*** The input Section Begins ***
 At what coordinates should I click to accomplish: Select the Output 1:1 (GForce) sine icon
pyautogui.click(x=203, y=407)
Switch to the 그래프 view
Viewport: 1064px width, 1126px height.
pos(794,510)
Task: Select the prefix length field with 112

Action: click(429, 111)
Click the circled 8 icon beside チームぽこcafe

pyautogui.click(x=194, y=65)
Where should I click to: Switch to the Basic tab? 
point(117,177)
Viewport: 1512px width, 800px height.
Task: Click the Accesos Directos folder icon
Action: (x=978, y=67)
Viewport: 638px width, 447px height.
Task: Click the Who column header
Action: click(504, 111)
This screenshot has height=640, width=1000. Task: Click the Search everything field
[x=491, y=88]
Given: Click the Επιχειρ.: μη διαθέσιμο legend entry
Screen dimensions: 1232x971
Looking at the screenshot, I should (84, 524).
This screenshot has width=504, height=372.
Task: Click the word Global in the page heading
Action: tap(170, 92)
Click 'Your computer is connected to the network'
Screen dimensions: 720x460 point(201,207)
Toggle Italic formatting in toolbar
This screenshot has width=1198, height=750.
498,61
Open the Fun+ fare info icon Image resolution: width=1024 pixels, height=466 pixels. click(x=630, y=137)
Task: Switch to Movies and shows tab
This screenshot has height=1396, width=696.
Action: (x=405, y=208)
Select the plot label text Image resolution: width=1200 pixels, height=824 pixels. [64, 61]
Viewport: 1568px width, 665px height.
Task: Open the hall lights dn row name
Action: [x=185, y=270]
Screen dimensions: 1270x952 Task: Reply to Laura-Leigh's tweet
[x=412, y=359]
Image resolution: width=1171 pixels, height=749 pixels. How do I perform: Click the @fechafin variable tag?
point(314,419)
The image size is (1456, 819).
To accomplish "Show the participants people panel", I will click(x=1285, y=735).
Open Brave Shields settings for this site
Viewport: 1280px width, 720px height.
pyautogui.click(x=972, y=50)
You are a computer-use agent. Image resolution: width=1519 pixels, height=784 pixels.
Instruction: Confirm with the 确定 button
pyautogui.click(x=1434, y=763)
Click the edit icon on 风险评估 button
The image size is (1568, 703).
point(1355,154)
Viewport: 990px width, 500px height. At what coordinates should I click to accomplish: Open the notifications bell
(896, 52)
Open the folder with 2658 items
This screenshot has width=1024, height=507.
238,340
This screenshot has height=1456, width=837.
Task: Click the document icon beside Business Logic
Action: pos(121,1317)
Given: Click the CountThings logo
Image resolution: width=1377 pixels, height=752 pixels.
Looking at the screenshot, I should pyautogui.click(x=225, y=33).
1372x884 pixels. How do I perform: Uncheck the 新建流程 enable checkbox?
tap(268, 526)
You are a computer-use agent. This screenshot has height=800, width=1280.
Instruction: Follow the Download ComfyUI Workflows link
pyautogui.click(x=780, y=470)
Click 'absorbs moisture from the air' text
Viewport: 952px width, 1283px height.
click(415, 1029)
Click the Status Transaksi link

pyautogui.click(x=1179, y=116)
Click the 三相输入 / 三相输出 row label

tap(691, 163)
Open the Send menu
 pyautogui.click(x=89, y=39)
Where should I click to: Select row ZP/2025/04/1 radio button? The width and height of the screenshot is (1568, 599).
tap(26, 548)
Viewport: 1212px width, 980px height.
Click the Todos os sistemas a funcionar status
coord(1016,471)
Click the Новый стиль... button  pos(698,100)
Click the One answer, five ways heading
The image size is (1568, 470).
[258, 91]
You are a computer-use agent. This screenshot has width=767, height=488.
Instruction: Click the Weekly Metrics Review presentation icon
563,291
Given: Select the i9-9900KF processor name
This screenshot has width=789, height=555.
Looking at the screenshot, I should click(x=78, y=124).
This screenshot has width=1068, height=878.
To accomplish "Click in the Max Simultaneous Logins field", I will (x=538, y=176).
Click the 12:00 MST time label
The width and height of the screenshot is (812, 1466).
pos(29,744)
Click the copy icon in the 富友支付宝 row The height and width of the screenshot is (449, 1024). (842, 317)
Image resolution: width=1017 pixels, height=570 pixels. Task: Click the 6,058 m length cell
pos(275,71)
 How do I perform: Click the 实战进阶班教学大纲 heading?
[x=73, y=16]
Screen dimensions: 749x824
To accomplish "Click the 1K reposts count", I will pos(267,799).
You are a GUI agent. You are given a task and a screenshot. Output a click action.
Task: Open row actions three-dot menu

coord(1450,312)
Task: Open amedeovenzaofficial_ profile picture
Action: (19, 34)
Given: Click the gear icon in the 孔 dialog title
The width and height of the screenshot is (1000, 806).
*** The input Section Ends ***
## Brief
In the entries above, find each line with "will" and copy it.

## Response to the exercise
To accomplish "Show the participants people panel", I will click(x=1285, y=735).
To accomplish "Click in the Max Simultaneous Logins field", I will (x=538, y=176).
To accomplish "Click the 1K reposts count", I will pos(267,799).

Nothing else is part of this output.